Ecks- I gave it a try, but one of the screws is too old, and just wouldn't come out. :( But it gave me the idea that I COULD just cover the gap with some duct tape for my cold bath. I know the overflow is there for when you forget what you are doing, but I think I could risk it if I promised myself that I would stay by the tub until it fills. (Extra reading time!) Might try that tomorrow.
Tomi- I am definitely in a minimalist stage of my life. There have been a few things I regret tossing, but the key words there: 'few' versus the hundreds, and perhaps thousands of things I got rid of and never missed, and 'regrets' because if you've made it through life without regrets you aren't putting yourself out there, and of course, 'things'. When all is said and done these are things. I'll be leaving them behind at one point or another, and they don't mean a flip next to people and good emotion. They are here to help me through life, and if they are not helping, well, then!
I'm glad it seems like my attitude is admirable in any way. It doesn't feel like that to me, but I haven't snapped at my kids or Honey, or run away from home, so I guess I am doing okay. Sometimes I feel like I get on here and do nothing but whine how hard my life is. When it is still leaps and bounds ahead of most everyone on earth. Oh well, at least you guys can skip the boring parts! I'll have to do a big alert in bold letters when it is safe to come back. :)

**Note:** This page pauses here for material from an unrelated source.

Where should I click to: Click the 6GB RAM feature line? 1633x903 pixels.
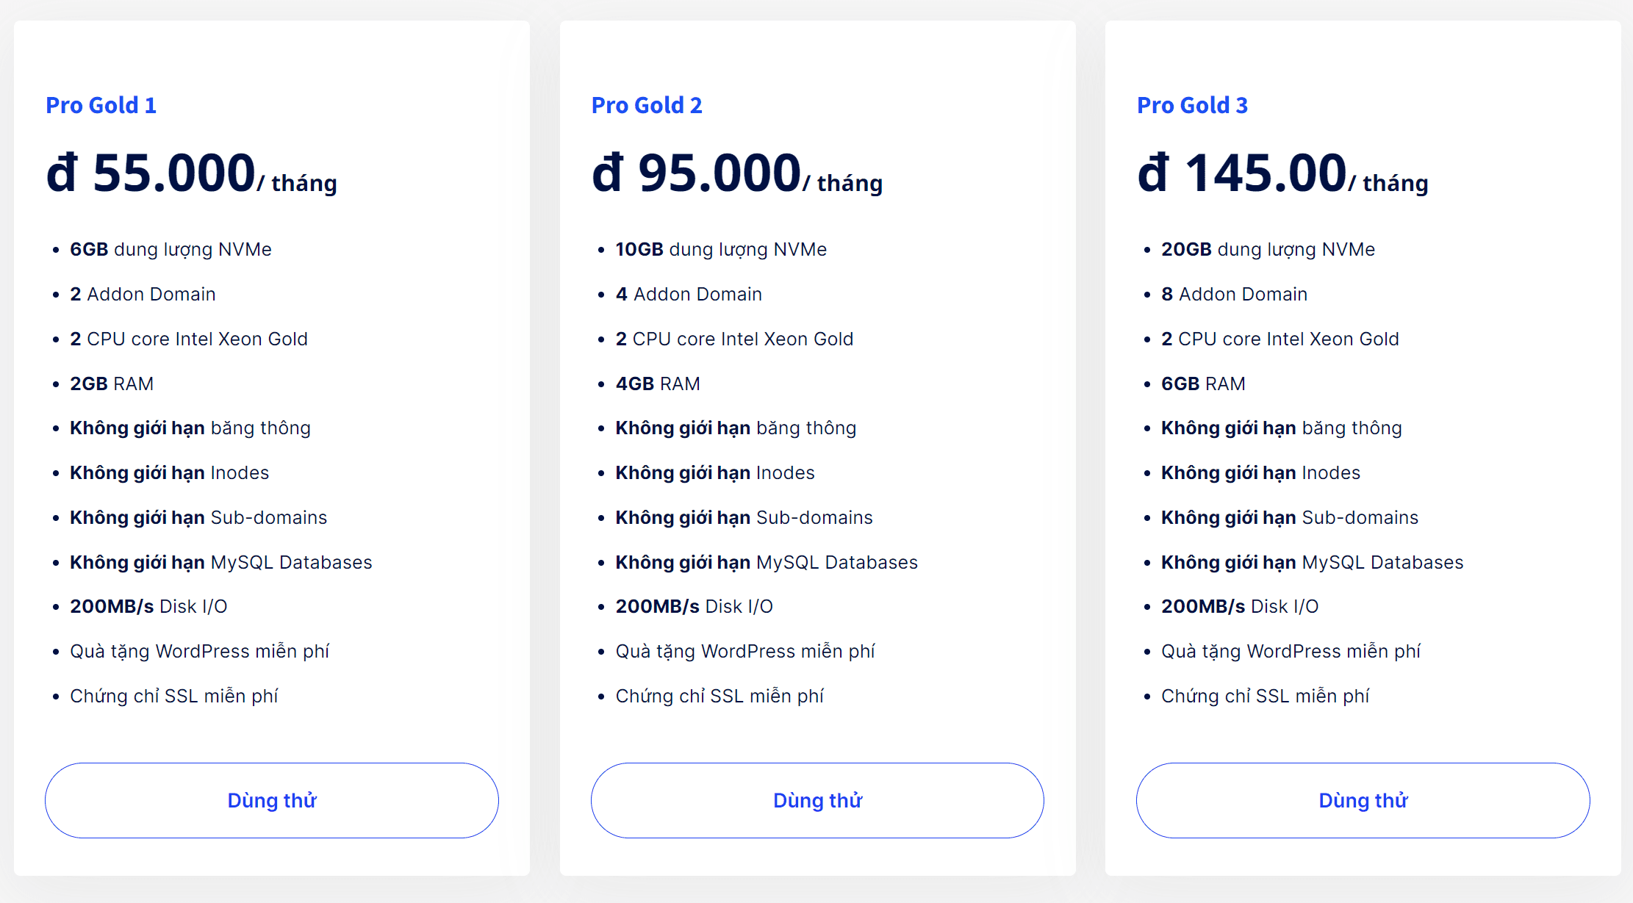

Siobhan- I've told myself and others many times, that I would know when I was rich, because I would be able to buy ALL the books I wanted. In hardback, even! Reading is one of my favorite things, and there just isn't enough time to read everything I would like. And then there's repeat reading! Some things are just too good to experience only once.
Judg- I never thought I would be LOOKING FORWARD to cold baths. At best, I thought I would revel in how tough I was being. :) We'll see if I still feel this way as it gets colder!

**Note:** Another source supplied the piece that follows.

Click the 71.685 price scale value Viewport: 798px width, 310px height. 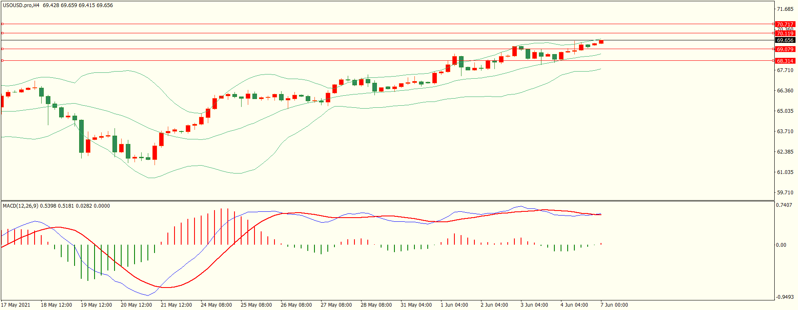coord(785,9)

I'm making up my enchilada sauce. It is a recipe from John McDougall's book, from when I was doing the vegan thing. Yes, you heard that right. It is still the best enchilada sauce recipe I have ever tried. Just the right amount of spice and texture for me. I HAVE tweaked it over the years. I didn't use the cornstarch even before I went primal. And I had to further tweak today, because we are out of soy sauce. I used some fish sauce instead, and garlic powder instead of fresh, and it worked fine. Now I am about to use my immersion blender that Eldest gave me for Christmas(!), and start layering.
Then I am going to sit back down in front of the tv with my knitting. Had to pay part of a bill today, and it stressed me out. I self-medicated with custard and knitting, and it seems to be working.